Treatment system data analysis - Subject to CFR part 11? Entire system?

[mbeuget]

Hello everyone,


I am engineer in computer science and I have to build a system that have to be compliant with CFR part 11. But it is hard to me to understand and interpret every point of the CFR, and if I am subject to certain point.

To explain : my company has developped some really efficient algorithms in signal processing for biological data, so they want a SaaS plateforme to automate the treatment and generate automatically some reports that are interessing for their client : biologist and labs.

So we do not produce any data, clients upload their files, choose treatments and visualize/download the result. We only proccess records and generate graphs, etc.

And I have to make the plateform compliant with CFR part 11, so I have some questions :

- If a client is not compliant with CFR part 11, predicate rules, then their records aren't compliant too, so in this case I haven't to be compliant too ?

- If a client is compliant with CFR part 11, and their records respect predicate rules, then if he uploads a compliant record, what I have exactly to ensure ?

-> for the record integrity I compute sha-512 both in client side and server side, then I compare the two, if equal, then it hasn't been altered by the upload.

-> for the record storage/access control/audit trail I store everything in a MongoDB database, and it is impossible to alter the record : the only permitted operation is download the file through the client account, the administrator cannot himself delete the record. (and I store the sha-512 also). My plateform logs everything, my database logs every access, my system logs also every system operation, and I am able to export it.

-> of course the plateform is secured.

Open source databases like MongoDB or MySQL is considered reliable by the FDA, isn't it ?

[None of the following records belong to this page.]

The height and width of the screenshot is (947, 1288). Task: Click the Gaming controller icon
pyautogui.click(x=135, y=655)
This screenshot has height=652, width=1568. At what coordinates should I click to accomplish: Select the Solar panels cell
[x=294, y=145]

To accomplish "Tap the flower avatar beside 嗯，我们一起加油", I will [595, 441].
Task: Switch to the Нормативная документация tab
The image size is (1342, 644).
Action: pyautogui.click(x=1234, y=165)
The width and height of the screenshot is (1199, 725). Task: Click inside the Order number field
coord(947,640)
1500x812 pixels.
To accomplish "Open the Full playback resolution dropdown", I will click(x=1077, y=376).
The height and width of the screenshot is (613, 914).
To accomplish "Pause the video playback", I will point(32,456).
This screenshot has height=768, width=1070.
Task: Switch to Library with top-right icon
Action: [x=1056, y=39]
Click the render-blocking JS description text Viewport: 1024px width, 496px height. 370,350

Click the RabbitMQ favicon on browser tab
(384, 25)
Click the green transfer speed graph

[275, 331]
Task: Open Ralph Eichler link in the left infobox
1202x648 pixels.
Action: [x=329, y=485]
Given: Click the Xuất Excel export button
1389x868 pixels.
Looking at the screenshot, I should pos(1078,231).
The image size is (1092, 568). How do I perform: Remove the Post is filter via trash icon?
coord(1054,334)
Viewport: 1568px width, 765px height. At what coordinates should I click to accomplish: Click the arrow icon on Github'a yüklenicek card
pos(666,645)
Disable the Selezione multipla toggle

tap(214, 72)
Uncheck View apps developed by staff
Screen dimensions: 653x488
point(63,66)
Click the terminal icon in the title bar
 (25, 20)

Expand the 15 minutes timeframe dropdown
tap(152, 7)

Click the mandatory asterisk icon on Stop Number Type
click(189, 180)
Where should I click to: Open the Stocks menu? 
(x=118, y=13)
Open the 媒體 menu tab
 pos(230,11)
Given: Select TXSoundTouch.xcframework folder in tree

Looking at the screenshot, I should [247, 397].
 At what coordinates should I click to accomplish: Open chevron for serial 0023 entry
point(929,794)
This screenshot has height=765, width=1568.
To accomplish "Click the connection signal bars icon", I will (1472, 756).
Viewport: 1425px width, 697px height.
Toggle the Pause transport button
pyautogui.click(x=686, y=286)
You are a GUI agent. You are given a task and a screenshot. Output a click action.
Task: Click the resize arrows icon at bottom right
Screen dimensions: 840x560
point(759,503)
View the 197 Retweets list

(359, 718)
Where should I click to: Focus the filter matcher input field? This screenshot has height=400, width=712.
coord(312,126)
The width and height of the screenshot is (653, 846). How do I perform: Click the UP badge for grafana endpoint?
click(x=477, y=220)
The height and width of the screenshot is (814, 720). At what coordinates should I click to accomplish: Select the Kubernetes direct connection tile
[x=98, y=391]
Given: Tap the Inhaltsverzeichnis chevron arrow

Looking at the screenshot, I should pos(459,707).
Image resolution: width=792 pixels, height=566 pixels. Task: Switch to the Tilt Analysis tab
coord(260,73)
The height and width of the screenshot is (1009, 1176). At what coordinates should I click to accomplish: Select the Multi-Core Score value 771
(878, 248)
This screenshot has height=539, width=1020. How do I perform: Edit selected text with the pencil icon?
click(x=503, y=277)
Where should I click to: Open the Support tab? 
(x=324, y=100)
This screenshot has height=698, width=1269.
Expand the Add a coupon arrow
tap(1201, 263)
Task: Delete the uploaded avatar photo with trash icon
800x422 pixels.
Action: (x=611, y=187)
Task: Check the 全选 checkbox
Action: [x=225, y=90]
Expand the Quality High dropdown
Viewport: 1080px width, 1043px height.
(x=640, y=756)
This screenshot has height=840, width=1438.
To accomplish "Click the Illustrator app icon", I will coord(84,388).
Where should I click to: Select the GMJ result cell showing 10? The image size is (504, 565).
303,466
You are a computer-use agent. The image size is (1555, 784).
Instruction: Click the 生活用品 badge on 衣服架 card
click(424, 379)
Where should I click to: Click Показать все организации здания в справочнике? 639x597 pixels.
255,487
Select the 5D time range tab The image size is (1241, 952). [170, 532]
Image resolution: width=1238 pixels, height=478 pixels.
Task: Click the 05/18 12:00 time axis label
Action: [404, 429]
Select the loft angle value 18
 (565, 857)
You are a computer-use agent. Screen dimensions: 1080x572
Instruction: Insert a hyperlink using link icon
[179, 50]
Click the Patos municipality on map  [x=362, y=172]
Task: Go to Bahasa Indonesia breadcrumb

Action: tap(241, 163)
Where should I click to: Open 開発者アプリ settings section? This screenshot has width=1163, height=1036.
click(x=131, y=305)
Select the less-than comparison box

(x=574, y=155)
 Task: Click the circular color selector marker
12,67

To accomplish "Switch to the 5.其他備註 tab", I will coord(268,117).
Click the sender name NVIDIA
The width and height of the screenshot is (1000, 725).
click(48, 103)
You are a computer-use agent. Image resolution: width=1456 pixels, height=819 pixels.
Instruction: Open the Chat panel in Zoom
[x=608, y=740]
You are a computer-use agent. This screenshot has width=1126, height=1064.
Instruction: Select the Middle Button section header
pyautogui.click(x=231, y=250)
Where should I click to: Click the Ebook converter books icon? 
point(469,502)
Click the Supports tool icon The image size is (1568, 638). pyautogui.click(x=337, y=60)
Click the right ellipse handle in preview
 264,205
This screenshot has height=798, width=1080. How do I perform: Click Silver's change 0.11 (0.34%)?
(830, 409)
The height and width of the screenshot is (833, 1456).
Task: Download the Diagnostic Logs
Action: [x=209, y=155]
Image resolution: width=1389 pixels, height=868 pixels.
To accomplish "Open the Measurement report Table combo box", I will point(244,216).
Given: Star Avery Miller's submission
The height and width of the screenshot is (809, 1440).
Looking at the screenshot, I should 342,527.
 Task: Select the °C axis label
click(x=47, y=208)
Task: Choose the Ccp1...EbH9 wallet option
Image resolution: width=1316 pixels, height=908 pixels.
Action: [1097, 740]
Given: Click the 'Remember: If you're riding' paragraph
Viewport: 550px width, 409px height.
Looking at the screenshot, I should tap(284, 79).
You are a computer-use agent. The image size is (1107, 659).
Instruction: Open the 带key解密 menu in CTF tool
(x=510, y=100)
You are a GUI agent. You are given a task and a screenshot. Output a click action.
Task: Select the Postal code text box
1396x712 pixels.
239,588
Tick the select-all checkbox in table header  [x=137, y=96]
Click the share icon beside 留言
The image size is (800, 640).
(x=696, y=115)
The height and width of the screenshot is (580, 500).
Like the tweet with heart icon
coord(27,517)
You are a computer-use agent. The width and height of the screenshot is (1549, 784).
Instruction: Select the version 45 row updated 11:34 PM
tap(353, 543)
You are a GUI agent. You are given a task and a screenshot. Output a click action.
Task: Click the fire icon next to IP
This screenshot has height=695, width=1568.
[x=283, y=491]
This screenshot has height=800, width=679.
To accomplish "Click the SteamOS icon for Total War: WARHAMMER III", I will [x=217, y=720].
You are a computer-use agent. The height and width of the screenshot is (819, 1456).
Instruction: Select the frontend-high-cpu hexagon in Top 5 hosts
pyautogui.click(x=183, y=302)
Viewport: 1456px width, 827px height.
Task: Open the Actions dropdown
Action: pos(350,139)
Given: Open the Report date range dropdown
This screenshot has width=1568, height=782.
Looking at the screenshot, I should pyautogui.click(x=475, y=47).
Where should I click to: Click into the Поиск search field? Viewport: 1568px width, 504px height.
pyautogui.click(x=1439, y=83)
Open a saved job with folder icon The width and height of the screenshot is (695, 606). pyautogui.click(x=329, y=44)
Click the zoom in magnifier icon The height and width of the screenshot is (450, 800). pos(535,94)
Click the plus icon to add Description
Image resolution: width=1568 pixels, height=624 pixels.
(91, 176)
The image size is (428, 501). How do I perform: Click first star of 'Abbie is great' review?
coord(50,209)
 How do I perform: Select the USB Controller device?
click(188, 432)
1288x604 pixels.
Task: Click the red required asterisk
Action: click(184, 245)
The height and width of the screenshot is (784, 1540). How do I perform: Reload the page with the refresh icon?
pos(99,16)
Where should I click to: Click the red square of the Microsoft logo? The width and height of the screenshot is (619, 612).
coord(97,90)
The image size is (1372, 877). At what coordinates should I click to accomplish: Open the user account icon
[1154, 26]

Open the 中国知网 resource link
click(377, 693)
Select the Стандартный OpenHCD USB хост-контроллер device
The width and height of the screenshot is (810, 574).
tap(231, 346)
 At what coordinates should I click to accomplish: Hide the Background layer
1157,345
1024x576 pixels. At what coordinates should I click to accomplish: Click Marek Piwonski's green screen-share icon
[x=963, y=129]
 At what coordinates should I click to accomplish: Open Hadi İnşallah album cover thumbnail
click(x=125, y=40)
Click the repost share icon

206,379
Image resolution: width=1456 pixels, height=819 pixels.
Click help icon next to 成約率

Am I subject to electronic signatures ??
-> If a record is not compliant then we haven't the goal to make it compliant, it is a client side problem and there are no signatures.
-> If a record is compliant then it has probably been submitted to the Agency so it has a signature attached ?

We don't need to register to FDA if we don't want to submit any file ?

For a compliant record do I need to let the FDA access the file through the plateform ? Or FDA access the file through the client system ?

The 'report' we generate are they subject to CFR part 11 ? It is the result of some treatments, it should not be submitted to the agency as if the record is compliant ?


I'm sorry but I'm a bit lost with all these questions, I think I am compliant with the part B but I don't know what is my scope exactly ...


Thanks to help me !!

 

[JJ_FDA]

If your client's records are subject to predicate rules, then your system must be able to respect the record-keeping requirements of predicate rules and the Part. It's really up to the client to make this determination; I'd think your role is to enable them to fulfill the requirements of part 11 (audit trails, e-signature functionality, access to their records by auditors, access and role-based controls, validatable by the client, etc. etc.).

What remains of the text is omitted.